[Date Prev][Date Next][Thread Prev][Thread Next][Date Index][Thread Index]
[bug#52555] [RFC PATCH 0/3] Decentralized substitute distribution with E
From: |
pukkamustard |
Subject: |
[bug#52555] [RFC PATCH 0/3] Decentralized substitute distribution with ERIS |
Date: |
Thu, 23 Dec 2021 11:42:46 +0000 |
Hi Ludo,
Thanks for your comments!
Ludovic Courtès <ludo@gnu.org> writes:
>> StorePath: /gnu/store/81bdcd5x4v50i28h98bfkvvkx9cky63w-hello-2.10
>> URL: nar/gzip/81bdcd5x4v50i28h98bfkvvkx9cky63w-hello-2.10
>> Compression: gzip
>> FileSize: 67363
>> ERIS:
>> urn:erisx2:BIBC2LUTIQH43S2KRIAV7TBXNUUVPZTMV6KFA2M7AL5V6FNE77VNUDDVDAGJUEEAFATVO2QQT67SMOPTO3LGWCJFU7BZVCF5VXEQQW25BE
>> URL: nar/zstd/81bdcd5x4v50i28h98bfkvvkx9cky63w-hello-2.10
>> Compression: zstd
>> FileSize: 64917
>> ERIS:
>> urn:erisx2:BIBO7KS7SAWHDNC43DVILOSQ3F3SRRHEV6YPLDCSZ7MMD6LZVCHQMEQ6FUBTJAPSNFF7XR5XPTP4OQ72OPABNEO7UYBUN42O46ARKHBTGM
>
> Do we really need one URN per compression method?

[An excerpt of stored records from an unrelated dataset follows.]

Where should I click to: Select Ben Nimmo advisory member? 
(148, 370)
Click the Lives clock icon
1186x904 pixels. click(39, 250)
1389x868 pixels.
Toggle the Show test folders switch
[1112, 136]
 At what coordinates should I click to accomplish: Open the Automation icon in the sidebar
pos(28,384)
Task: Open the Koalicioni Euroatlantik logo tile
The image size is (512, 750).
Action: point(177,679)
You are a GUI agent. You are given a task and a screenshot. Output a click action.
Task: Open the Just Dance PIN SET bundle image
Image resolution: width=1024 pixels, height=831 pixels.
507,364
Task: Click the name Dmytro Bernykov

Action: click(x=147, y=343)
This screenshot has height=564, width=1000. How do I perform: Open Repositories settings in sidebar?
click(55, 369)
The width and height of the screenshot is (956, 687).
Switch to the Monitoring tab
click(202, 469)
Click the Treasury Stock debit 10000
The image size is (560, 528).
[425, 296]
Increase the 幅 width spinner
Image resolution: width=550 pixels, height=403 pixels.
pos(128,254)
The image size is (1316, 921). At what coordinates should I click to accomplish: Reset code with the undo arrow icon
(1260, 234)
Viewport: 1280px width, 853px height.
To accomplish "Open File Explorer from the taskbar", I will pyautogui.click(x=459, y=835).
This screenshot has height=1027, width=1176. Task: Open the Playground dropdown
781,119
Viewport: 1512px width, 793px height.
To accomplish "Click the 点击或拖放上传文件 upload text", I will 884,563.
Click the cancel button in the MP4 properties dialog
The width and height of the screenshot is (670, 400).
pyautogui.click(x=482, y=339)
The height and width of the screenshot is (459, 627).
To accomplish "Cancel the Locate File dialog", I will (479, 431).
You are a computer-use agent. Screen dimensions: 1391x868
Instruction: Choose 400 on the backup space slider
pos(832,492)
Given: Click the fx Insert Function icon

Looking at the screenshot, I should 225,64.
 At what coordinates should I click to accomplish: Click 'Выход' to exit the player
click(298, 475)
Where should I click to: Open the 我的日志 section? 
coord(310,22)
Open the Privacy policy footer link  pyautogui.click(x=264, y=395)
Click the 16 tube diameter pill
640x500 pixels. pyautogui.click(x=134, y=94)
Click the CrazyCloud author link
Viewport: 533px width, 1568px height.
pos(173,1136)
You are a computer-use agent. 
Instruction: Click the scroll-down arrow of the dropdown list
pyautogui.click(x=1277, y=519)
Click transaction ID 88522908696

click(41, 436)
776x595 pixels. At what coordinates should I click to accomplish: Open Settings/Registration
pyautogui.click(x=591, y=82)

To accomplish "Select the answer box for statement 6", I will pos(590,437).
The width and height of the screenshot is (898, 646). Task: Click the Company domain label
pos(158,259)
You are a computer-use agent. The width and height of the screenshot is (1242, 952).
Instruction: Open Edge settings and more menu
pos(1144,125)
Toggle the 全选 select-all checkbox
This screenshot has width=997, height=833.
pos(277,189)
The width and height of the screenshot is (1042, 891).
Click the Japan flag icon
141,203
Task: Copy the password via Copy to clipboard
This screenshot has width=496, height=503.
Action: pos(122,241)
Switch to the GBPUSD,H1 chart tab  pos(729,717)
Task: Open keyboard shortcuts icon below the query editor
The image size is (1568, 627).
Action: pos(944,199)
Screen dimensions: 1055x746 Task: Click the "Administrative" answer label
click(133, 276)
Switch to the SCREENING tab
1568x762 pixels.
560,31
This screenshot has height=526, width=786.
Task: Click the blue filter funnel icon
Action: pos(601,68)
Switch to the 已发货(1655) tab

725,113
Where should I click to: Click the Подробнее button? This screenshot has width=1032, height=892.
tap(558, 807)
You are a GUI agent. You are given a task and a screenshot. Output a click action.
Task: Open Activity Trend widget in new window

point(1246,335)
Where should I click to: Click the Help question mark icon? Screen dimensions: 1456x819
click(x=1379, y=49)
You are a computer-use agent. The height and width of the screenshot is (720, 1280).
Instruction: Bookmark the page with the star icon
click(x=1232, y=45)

Couldn’t we leave
> compression (of individual chunks, possibly) as a “detail” handled by
> the encoding or the transport layer?
>
I agree that it would be nice to leave this to the encoding layer as
that would allow certain optimizations (e.g. de-duplication).
Unfortunately, we haven't figured out yet what the most suitable
compression/format would be. Something like EROSFS seems good (as it
aligns data to fixed block sizes) [1]. But this seems a bit "clunky" for
just an archive format and there do not seem to be any libraries that we
could use to neatly integrate. It seems possible to block-align a Tar
archive, but that seems a bit hackey [2]. Other things to look into
might be Tarlz [3] and ZPAQ [4].
To get started I suggest just using one of the compressions/formats
already in Guix. zstd seems to be a reasonable choice (for the same
reasons why it makes sense to use zstd with `--discover` [5]).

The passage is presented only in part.